“Under the Sea” took on a new meaning for students of Swan River Montessori school Friday, Oct. 25 at the Monticello Community Center.
The students were on hand with a front-seat view to the unveiling of Monticello’s latest mural- a seascape by the artist Limpio.
Limpio is also the artist who painted the mural of the heron on the north wall of Live, Laugh & Bloom, at 108 Cedar Street in Monticello.
Commissioned for the project through a grant from the Central Minnesota Arts Board, Limpio said he was inspired for the mural at the west entrance to the community center by the adjacent community pool and the importance of water.
The mural is painted on the north and south walls of a corridor leading into the community center. The ceiling is incorporated into the mural, as well, in order to create a sense that one is in the ocean, or “under the sea.”
The north side of the mural, along the community center gymnasium, depicts a celebration of ocean life.
“It showcases the colors of the ocean,” Limpio said.
The mural then leads over the ceiling to the south wall that is adjacent to the community pool.
“It depicts the bleaching of coral and what happens in the ocean when the water gets warmer,” Limpio told the students.
“The coral dies and turns white and what you see is its skeleton,” he said.

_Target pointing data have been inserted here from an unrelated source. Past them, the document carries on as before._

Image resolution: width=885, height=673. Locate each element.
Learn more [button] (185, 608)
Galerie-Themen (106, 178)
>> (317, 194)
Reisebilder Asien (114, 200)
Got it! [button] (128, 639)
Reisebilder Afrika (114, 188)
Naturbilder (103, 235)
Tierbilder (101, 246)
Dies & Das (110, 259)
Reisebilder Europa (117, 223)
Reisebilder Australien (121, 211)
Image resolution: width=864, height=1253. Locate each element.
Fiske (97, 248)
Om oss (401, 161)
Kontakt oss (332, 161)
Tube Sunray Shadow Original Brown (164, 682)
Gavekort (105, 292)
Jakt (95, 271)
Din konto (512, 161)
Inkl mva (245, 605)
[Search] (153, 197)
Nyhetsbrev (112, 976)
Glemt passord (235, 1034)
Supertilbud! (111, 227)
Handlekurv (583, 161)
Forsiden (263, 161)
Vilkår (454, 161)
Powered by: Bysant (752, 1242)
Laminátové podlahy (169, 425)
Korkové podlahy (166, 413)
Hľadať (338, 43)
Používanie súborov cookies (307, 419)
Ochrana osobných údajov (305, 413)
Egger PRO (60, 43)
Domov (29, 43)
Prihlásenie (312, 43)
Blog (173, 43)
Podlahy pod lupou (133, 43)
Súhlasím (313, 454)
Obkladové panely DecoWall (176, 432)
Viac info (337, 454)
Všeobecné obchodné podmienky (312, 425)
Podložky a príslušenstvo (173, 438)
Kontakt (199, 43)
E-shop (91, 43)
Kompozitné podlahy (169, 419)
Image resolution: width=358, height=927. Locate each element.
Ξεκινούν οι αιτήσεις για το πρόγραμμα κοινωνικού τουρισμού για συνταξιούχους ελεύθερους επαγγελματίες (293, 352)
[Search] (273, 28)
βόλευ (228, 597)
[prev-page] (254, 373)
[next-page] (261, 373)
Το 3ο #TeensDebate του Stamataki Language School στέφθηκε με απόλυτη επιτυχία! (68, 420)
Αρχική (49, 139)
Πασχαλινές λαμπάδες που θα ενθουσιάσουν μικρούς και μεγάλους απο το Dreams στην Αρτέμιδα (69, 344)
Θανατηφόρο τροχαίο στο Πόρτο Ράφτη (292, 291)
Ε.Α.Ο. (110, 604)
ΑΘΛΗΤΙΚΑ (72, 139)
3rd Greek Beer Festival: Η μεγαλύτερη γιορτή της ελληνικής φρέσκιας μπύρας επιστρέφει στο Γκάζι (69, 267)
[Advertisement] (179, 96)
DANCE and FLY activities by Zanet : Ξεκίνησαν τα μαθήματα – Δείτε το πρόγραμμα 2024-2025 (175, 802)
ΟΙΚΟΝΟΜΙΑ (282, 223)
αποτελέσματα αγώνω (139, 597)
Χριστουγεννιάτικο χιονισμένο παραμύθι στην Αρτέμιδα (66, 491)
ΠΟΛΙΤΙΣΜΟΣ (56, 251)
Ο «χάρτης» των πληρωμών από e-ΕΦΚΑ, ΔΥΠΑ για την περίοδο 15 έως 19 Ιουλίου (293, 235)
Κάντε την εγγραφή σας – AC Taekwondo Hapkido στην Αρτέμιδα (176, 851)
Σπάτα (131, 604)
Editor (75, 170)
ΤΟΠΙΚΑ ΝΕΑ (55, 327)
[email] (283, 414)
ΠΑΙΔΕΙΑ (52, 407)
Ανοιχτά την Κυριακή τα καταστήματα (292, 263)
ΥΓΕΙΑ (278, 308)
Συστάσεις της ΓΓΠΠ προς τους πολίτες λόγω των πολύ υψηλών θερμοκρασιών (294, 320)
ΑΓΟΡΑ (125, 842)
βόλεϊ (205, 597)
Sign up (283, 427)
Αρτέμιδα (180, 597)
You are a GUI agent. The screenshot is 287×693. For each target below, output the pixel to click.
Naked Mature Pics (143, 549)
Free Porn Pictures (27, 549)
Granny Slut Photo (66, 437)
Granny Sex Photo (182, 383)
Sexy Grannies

The south mural is a reminder of the effects of climate change on a global scale, Limpio said.
That’s something the Swan River students are familiar with, being an environmental-based school.
The community center mural was the first for Limpio using a technique new to him.
Limpio usually uses a “street-artist” style of painting that utilizes spray painting. When it came to the community center mural, Limpio used a base of latex paint that he generally uses for portraits. For the first time, he combined latex painting with his go-to style of spray painting for this mural. He then used paint markers on the black outlines on the fish, plants, and mammals featured in his mural.
Limio says he wasn’t always going to paint an underwater scene in the community center hallway.
He initially thought he would continue with a animal and rain forest theme already painted in the community pool.
“I thought a lot about the other rain forest animals and what is going on in the world,” Limpio said.
“But I thought painting what we find underwater would be more cool and painting the walls like they are underwater,” he said.
After a discussion of the art project, Limio took questions from the students, which led to a discussion of his painting techniques, history of pet ownership, and Limio’s own history of painting.
He noted that he began enjoying art at about the same age as the students gathered in the community center hallway.